Severe Weather Tips to Protect Property from Further Damage
Nationwide Mutual Insurance Co., the country's seventh-largest property and casualty insurance company, strongly encourages customers to listen to the advice of local authorities and avoid flooded or treacherous areas.
If the homeowner has access to the home, the first 24 to 48 hours are crucial in preventing additional damage, according to Ken Enscoe, Nationwide's director of catastrophe claims operations.
If the homeowner has access to the home, they are encouraged to safely make temporary repairs to prevent further interior damage or loss.
While damage incurred by property owners will be unique to a particular property and will vary depending on the individual circumstances, here are some suggestions that may assist policyholders, who are able to access their property safely, in protecting their property:
- Be safe! Make sure your electric source adjacent to the damaged area is disconnected.
- Holes in roofs and broken windows should be covered with plastic or plywood and the property should be secured to prevent theft or vandalism.
- If water is flowing into the home, shut off the water supply.
- Only use an appliance designed to remove standing water, such as a wet/dry vacuum.
- To prevent the growth of bacteria and mildew, immediately place all moist content materials in a dry location.

Source data —
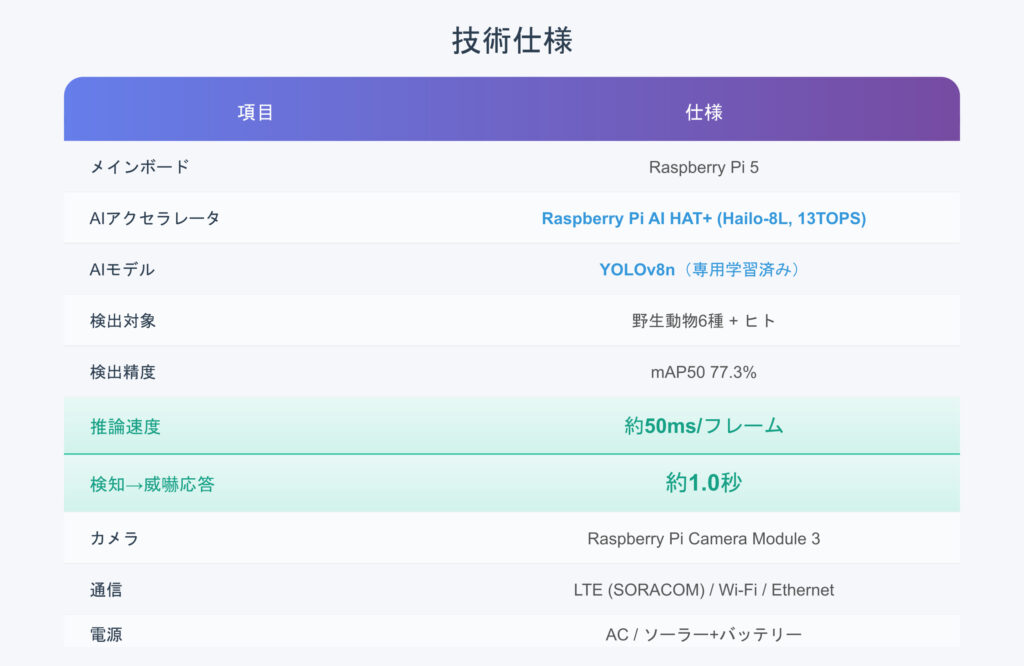The width and height of the screenshot is (1024, 666).
Task: Click the highlighted 推論速度 label
Action: coord(125,427)
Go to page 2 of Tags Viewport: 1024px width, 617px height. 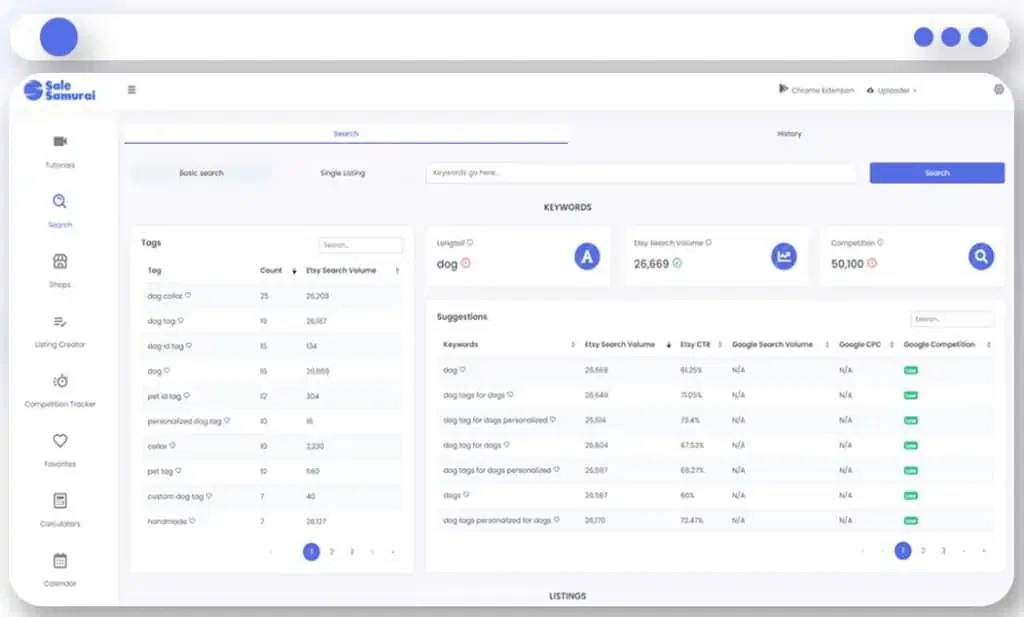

Exercise details —
Continue the severe weather tips on protecting property from further damage, starting right after the text's last sentence.

Your response —
- Separate content items, such as upholstery, fabrics or other colored items to prevent color bleeding. Blot or wipe wood furniture to remove excess moisture.
- If content items are too heavy to remove, place aluminum foil or wood blocks between furniture legs and carpeting. Open furniture doors and drawers to expedite drying.
- Place large buckets or pans underneath sagging ceilings. If possible, punch small holes in sagging ceilings to relieve trapped water.
- Use fans to circulate air and assist with drying after removing standing water and establishing it is safe to reconnect electricity. In the summer months, use an air conditioner and dehumidifier if available. Keep thermostat set at or below 70 degrees—increasing the thermostat could promote growth of bacteria and mildew.
- Retain damaged items to allow for proper evaluation.